2.5.2 Astaxanthin sebagai Antioksidan

Astaxanthin sebagai salah satu jenis karotenoid berperan dalam melindungi tubuh dari kerusakan oksidatif melalui dua mekanisme yaitu menetralkan singlet oksigen dan peroksidase lipid. Astaxanthin menunjukkan aktivitas kuat dalam mencerna radikal bebas dan memberikan perlindungan melawan peroksidasi lemak dan kerusakan oksidasi oleh membran sel dan jaringan (Goto et al., 2001; Suseela et al., 2006).

Astaxanthin menetralkan singlet oksigen melalui mekanisme fisik, dimana energi yang berlebihan dari singlet oksigen tersebut ditransfer ke struktur

karotenoid yang kaya akan elektron dan mengubah energinya menjadi panas, sehingga tidak terbentuk singlet oksigen lagi serta bereaksi dengan radikal lain untuk mencegah dan menghentikan reaksi rantai.
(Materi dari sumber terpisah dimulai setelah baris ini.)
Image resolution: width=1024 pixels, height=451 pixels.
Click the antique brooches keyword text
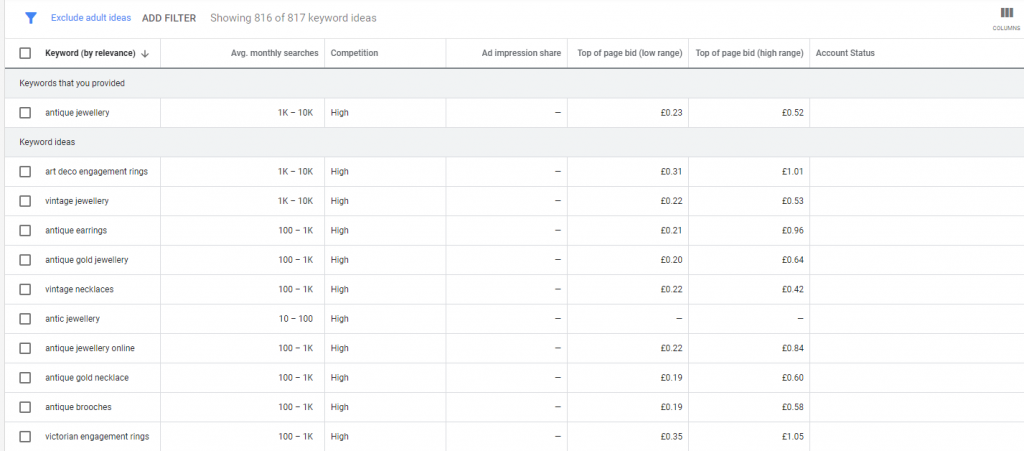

Astaxanthin memiliki potensi menghambat terjadinya singlet oksigen yang merupakan radikal bebas, lebih besar dibandingkan karotenoid lain dan vitamin E. Stabilitas astaxanthin terhadap radiasi sinar ditemukan bahwa astaxanthin lebih stabil dibandingkan dengan tokoferol dan likopen (Goto et al., 2001).

Astaxanthin seperti vitamin E merupakan antioksidan yang larut dalam lemak, sehingga memungkinkan melewati membran sel yang kaya lemak dan jaringan. Astaxanthin mampu bereaksi dengan radikal lain dengan berbagai cara, hal tersebut disebabkan karena karakteristik karotenoid yang kaya akan elektron, sehingga sangat atraktif terhadap radikal, oleh sebab itu mampu melindungi komponen sel lain (lemak, protein, DNA) dari kerusakan oleh radikal bebas (Winarsi, 2007; Sofia, 2010 ).

Studi banding antara astaxanthin dan jenis karoten lainnya telah memperlihatkan bahwa astaxanthin memiliki aktivitas antioksidan 40 kali lebih kuat dari kelompok karoten seperti β-karoten, canthaxanthin, lutein, dan zeaxanthin. Astaxanthin memiliki efektivitas 500 – 1000 kali lebih baik dibandingkan vitamin E dalam hal pencegahan peroksidasi lemak secara in vivo, 6000 kali vitamin C, 800 kali Coenzym Q10, 560 kali ekstrak green tea, 75 kali α lipoic acid. Absorpsi astaxanthin sangat cepat, dengan waktu penyerapan maksimum dua sampai enam jam setelah makanan masuk ke dalam pencernaan (Wood dan Yamasitha, 2009). Ada beberapa antioksidan yang pada keadaan tertentu dapat menjadi prooksidan sehingga mempunyai efek negatif dengan menyebabkan oksidasi di dalam tubuh. Antioksidan dari golongan karotenoid yang dapat menjadi prooksidan yaitu β-karoten, likopen, dan zeaxanthin (Naguib, 2000). Bahkan antioksidan yang sudah dikenal seperti vitamin C, vitamin E, dan Zinc dapat menjadi prooksidan. Sedangkan astaxanthin tidak pernah menjadi prooksidan. Hal ini merupakan faktor penting lain yang membedakan astaxanthin dari antioksidan lainnya.